**提示文:**

◆ ◆ ◆ ◆ ◆ ◆ ◆

確かに権威ある人物や機関の発言は、専門性に基づいている分、正確で的を射たものである確率は高くなるでしょう。しかし決して、100%ではありません。権威を振りかざして、意図的に誘導する悪意ある人物もいます。
地頭を良くする重要なポイント6、「権威を前に、思考停止しない」
医師も散々、口にしていた「盲腸には何の機能もない」
昔、僕が子供の頃には、盲腸には何の機能もない、意味のない臓器だ、という認識が一般的でした。医師だけではなく、一般の人たちも口にしていたので、意外な事実として浸透していく段階を見ていたのでしょう。
帝王切開の次いでに、何の異常もない盲腸を切除したという話まであったのですから、今の感覚では驚きです。何の機能もないなら、取ってしまえば虫垂炎になることもない。という、何とも乱暴な理屈です。
しかし現在では、盲腸には多くの免疫細胞があると知られ、免疫機能に深い関係性があると知られてきています。
小学生の当時、僕はその見解に懐疑的でした。なぜなら機能がないとされる根拠として、機能が見つからないという説明を聞いたからです。機能が見つからない時、可能性は二つです。機能が本当にないのか、あるけれど見つからないのか、です。後者の可能性がある以上、その理由では「盲腸には何の機能もない」を、受け入れられなかったのです。
これは単純な論理の問題なので、専門知識がどうのという話ではありません。ですから医師という圧倒的な権威を前にしても、何ら気にもしませんでした。「専門知識を蓄えて自分を過信すると、こんな単純な論理的な間違いをするものなのか。自分も気を付けよう」と思ったのを覚えています。
権威を悪意的に利用する人たち
ある政治活動に熱心な精神科医がいます。仮に、Kとします。以前、Kはワイドショーのコメンテーターとしてレギュラー出演もしていました。Kは精神科医という権威を利用して、政治思想的に対立する者を貶めるのが常套手段です。精神分析を施し、劣等感を持って歪んでいる、弱者を差別して良い気分になりたい、などと、他人を矮小な人物に仕立ててしまいます。
ただあまりに露骨にやり過ぎたためか、現在では、知名度にしては影響力がないように見受けられます。
詐欺まがいのビジネスを行う人たちは、何とか自分に権威を付けようと躍起になります。扱う商品の良さがないので、良さそうに見せるのに全力を注ぐからです。
彼らはリッツカールトンホテルが妙に好きで、SNSではよく「今から、リッツカールトンホテルで打ち合わせです」みたいな投稿を、頻繁に目にしました。何ていうことはない、ただ誰でも入れる喫茶店でお茶をしながら話すだけです。そのせいで僕は、リッツカールトンの喫茶店に入ったら、大勢の詐欺師がいるのでは? という印象になってしまった程です。ホテル側からすれば、本当に迷惑な話です。
これは言うまでもなく、リッツカールトンの持つハイブランドのイメージを、自分に移そうという作戦です。まあ確かに、「今から、和民で打ち合わせです」に比べると、随分と印象が違います。
自分に権威のない人は、権威あるものに乗っかって利用をします。著名人と知り合いだ、有名企業と取引をした、などもその種類です。話の中に、やたらと権威ある人の発言を引き合いに出す人も、その威光を笠に着て自分を通そうとしています。

◆ ◆ ◆ ◆ ◆ ◆ ◆

**設問 1:**
権威についての文章をもとに、次の問いに答えなさい。
(a) 地頭を良くする重要なポイント6として挙げられている言葉は何か。
(b) 筆者が子供の頃、盲腸はどのような臓器だと一般に認識されていたか。
(c) 詐欺まがいのビジネスを行う人たちがSNSで打ち合わせ場所としてよく挙げていたホテルはどこか。
**設問 2:** 権威についての文章の続きを、最後の文の後から書いてください。
この後の各行は、権威についての文章とは別の資料です。

(要素検索の記録)

◆ ◆ ◆ ◆ ◆ ◆ ◆

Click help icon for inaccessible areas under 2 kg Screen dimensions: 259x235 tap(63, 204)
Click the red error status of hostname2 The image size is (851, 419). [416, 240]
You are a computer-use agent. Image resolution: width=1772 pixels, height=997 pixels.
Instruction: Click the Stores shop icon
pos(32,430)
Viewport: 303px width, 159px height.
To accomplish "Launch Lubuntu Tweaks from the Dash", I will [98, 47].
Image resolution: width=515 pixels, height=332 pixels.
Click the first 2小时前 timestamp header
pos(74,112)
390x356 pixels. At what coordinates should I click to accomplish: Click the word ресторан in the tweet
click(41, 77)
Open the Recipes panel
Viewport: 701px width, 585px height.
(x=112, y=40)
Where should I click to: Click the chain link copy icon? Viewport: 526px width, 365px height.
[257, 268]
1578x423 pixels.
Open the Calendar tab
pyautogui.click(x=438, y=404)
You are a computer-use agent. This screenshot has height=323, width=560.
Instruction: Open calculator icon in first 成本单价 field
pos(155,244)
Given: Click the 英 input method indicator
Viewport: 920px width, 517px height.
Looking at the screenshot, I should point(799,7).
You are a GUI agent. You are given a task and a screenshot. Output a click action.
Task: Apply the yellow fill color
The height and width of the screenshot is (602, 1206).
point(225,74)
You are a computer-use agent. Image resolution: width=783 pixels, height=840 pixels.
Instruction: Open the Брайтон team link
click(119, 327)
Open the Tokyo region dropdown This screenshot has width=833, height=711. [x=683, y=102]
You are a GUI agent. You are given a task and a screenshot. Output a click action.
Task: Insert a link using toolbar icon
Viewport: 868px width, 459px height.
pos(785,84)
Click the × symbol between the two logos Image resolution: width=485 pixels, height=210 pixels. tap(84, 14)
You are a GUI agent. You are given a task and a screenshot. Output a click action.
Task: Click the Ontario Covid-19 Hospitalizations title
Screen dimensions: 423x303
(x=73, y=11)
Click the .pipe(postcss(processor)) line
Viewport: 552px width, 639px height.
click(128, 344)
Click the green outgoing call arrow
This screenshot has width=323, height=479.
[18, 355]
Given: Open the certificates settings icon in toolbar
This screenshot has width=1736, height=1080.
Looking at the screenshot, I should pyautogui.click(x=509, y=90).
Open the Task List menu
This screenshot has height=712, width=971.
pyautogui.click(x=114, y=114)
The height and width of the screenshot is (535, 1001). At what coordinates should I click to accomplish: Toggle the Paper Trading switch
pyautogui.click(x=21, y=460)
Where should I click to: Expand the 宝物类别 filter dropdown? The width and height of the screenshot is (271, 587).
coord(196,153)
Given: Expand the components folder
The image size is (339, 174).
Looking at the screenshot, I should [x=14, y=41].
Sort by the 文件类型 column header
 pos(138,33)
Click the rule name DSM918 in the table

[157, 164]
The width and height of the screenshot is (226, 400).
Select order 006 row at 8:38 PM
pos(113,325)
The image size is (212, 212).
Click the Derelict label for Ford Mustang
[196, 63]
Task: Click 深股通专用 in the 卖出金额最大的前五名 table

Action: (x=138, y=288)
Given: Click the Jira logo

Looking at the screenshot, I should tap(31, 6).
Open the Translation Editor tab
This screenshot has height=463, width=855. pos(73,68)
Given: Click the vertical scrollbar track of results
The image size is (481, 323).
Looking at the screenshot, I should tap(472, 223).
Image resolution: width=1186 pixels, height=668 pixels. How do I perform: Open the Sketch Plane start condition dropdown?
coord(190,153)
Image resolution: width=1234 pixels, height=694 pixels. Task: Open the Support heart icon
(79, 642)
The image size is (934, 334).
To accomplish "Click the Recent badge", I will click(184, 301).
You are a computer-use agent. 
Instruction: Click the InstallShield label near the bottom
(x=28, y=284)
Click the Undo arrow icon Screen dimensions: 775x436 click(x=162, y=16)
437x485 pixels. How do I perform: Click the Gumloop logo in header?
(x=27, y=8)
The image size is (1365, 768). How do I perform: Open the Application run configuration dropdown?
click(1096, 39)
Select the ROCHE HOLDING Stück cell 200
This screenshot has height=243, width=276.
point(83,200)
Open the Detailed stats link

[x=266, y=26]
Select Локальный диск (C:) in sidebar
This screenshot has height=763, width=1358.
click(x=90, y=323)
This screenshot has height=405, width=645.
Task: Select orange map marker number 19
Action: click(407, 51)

◆ ◆ ◆ ◆ ◆ ◆ ◆

**解答 1:**
(a) 「権威を前に、思考停止しない」
(b) 何の機能もない、意味のない臓器
(c) リッツカールトンホテル

**解答 2:**
モンドセレクションにやられた経験
小学生の自分の事例だけだと、何だか自慢っぽくなって気が引けるので、失敗した、やられた例も出しておきます。
モンドセレクションという言葉は、皆さんもご存知でしょう。最初、「モンドセレクション金賞受賞」と聞いた時に、不覚にも凄い! と思ってしまいました。
あのモンドセレクションで金賞!? ということではなく、まったく初耳だったのですが、わざわざ大々的に誇らしげに言うのだから、きっと凄い、有名な賞なのだろうと思ってしまったのです。金賞というのも、極めて優秀なごく一部にだけ与えられる栄誉だと判断してしまいました。
それが、相手の思うつぼでした。モンドセレクションへのエントリーと受賞は、さほど高いハードルではありません。15万円ほどの費用でエントリーでき、8割以上の製品が何らかの賞を受賞します。選考は絶対評価なので、相対的に優れている必要はありません。ある程度以上の品質さえあれば、必ず受賞できるというシステムです。ある年のデータを調べたら、全エントリー中、約半数が金賞でした。
ですからモンドセレクション金賞という謳い文句であれば、「普通に品質が良いと認められた商品なんだな」が、消費者としての妥当な評価です。
これには、完全にやられました。今、こうして書いていても、恥ずかしい限りです。
地頭の良い人の考え方
地頭の良い人は、権威への過剰評価を警戒します。リッツカールトンで会議などというフレーズと映像には、まず惑わされません。誰でも自由に利用できるリッツカールトンをもって、何も保証されないと知っているからです。自分が判断できない専門家の意見であれば、他の専門家の見解も知ろうとします。
しかしその上で、印象は植え付けられるものです。それも自覚して、印象と判定とを区別する意識を持っています。
まとめ
人は、「凄い!」と圧倒された時点で、思考を奪われます。権威は、「凄い!」と「信頼」がセットになっているので、有無を言わせずに丸飲みさせる力を持っています。
権威に惑わされない肝は、「凄い!」と圧倒されずに、冷静に合理的に信頼性を判定する姿勢です。